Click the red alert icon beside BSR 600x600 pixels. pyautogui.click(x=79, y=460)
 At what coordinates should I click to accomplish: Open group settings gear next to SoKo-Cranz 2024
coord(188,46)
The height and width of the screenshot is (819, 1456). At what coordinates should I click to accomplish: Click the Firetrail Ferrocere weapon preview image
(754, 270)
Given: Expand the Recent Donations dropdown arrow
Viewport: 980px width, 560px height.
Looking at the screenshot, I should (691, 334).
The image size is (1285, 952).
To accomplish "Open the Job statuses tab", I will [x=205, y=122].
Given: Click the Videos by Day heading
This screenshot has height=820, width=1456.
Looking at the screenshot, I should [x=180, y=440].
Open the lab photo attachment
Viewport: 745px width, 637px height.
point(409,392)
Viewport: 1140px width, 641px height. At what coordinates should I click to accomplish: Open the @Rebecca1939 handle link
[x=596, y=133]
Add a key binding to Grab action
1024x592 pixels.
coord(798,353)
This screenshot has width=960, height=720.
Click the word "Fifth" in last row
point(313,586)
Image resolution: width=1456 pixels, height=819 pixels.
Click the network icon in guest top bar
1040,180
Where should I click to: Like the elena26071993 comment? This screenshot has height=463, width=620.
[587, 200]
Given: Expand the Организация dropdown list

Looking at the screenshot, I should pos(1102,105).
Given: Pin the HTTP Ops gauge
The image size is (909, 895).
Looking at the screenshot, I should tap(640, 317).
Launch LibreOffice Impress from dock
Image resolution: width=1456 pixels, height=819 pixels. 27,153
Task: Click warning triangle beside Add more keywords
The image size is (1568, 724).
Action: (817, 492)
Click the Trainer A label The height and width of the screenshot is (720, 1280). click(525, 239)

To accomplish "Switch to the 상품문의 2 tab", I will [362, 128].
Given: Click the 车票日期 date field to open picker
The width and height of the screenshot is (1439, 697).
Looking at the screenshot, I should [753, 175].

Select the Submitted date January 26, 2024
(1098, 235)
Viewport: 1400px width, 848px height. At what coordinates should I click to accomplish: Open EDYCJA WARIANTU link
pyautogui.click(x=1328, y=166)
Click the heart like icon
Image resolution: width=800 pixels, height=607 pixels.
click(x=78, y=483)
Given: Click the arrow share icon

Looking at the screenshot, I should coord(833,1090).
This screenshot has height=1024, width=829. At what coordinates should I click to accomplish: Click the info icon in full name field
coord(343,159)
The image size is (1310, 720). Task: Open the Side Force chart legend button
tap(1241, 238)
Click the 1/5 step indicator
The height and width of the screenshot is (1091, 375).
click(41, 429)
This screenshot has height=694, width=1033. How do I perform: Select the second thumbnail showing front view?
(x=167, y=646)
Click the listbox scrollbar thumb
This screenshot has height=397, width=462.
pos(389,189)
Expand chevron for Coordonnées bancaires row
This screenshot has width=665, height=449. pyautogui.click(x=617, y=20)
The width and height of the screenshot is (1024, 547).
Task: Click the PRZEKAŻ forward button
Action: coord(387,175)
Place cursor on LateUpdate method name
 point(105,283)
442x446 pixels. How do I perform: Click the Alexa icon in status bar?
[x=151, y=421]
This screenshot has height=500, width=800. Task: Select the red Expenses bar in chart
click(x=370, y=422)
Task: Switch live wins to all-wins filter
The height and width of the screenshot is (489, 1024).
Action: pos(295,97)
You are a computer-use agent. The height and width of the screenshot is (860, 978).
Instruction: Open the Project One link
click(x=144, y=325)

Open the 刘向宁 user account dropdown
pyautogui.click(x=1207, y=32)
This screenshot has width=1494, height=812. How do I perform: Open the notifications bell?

WHAT THE TASK REQUIRES
Reproduce all of the lines above verbatim.

REPLY TO THE EXERCISE
Click the red alert icon beside BSR 600x600 pixels. pyautogui.click(x=79, y=460)
 At what coordinates should I click to accomplish: Open group settings gear next to SoKo-Cranz 2024
coord(188,46)
The height and width of the screenshot is (819, 1456). At what coordinates should I click to accomplish: Click the Firetrail Ferrocere weapon preview image
(754, 270)
Given: Expand the Recent Donations dropdown arrow
Viewport: 980px width, 560px height.
Looking at the screenshot, I should (691, 334).
The image size is (1285, 952).
To accomplish "Open the Job statuses tab", I will [x=205, y=122].
Given: Click the Videos by Day heading
This screenshot has height=820, width=1456.
Looking at the screenshot, I should [x=180, y=440].
Open the lab photo attachment
Viewport: 745px width, 637px height.
point(409,392)
Viewport: 1140px width, 641px height. At what coordinates should I click to accomplish: Open the @Rebecca1939 handle link
[x=596, y=133]
Add a key binding to Grab action
1024x592 pixels.
coord(798,353)
This screenshot has width=960, height=720.
Click the word "Fifth" in last row
point(313,586)
Image resolution: width=1456 pixels, height=819 pixels.
Click the network icon in guest top bar
1040,180
Where should I click to: Like the elena26071993 comment? This screenshot has height=463, width=620.
[587, 200]
Given: Expand the Организация dropdown list

Looking at the screenshot, I should pos(1102,105).
Given: Pin the HTTP Ops gauge
The image size is (909, 895).
Looking at the screenshot, I should tap(640, 317).
Launch LibreOffice Impress from dock
Image resolution: width=1456 pixels, height=819 pixels. 27,153
Task: Click warning triangle beside Add more keywords
The image size is (1568, 724).
Action: (817, 492)
Click the Trainer A label The height and width of the screenshot is (720, 1280). click(525, 239)

To accomplish "Switch to the 상품문의 2 tab", I will [362, 128].
Given: Click the 车票日期 date field to open picker
The width and height of the screenshot is (1439, 697).
Looking at the screenshot, I should [753, 175].

Select the Submitted date January 26, 2024
(1098, 235)
Viewport: 1400px width, 848px height. At what coordinates should I click to accomplish: Open EDYCJA WARIANTU link
pyautogui.click(x=1328, y=166)
Click the heart like icon
Image resolution: width=800 pixels, height=607 pixels.
click(x=78, y=483)
Given: Click the arrow share icon

Looking at the screenshot, I should coord(833,1090).
This screenshot has height=1024, width=829. At what coordinates should I click to accomplish: Click the info icon in full name field
coord(343,159)
The image size is (1310, 720). Task: Open the Side Force chart legend button
tap(1241, 238)
Click the 1/5 step indicator
The height and width of the screenshot is (1091, 375).
click(41, 429)
This screenshot has height=694, width=1033. How do I perform: Select the second thumbnail showing front view?
(x=167, y=646)
Click the listbox scrollbar thumb
This screenshot has height=397, width=462.
pos(389,189)
Expand chevron for Coordonnées bancaires row
This screenshot has width=665, height=449. pyautogui.click(x=617, y=20)
The width and height of the screenshot is (1024, 547).
Task: Click the PRZEKAŻ forward button
Action: coord(387,175)
Place cursor on LateUpdate method name
 point(105,283)
442x446 pixels. How do I perform: Click the Alexa icon in status bar?
[x=151, y=421]
This screenshot has height=500, width=800. Task: Select the red Expenses bar in chart
click(x=370, y=422)
Task: Switch live wins to all-wins filter
The height and width of the screenshot is (489, 1024).
Action: pos(295,97)
You are a computer-use agent. The height and width of the screenshot is (860, 978).
Instruction: Open the Project One link
click(x=144, y=325)

Open the 刘向宁 user account dropdown
pyautogui.click(x=1207, y=32)
This screenshot has width=1494, height=812. How do I perform: Open the notifications bell?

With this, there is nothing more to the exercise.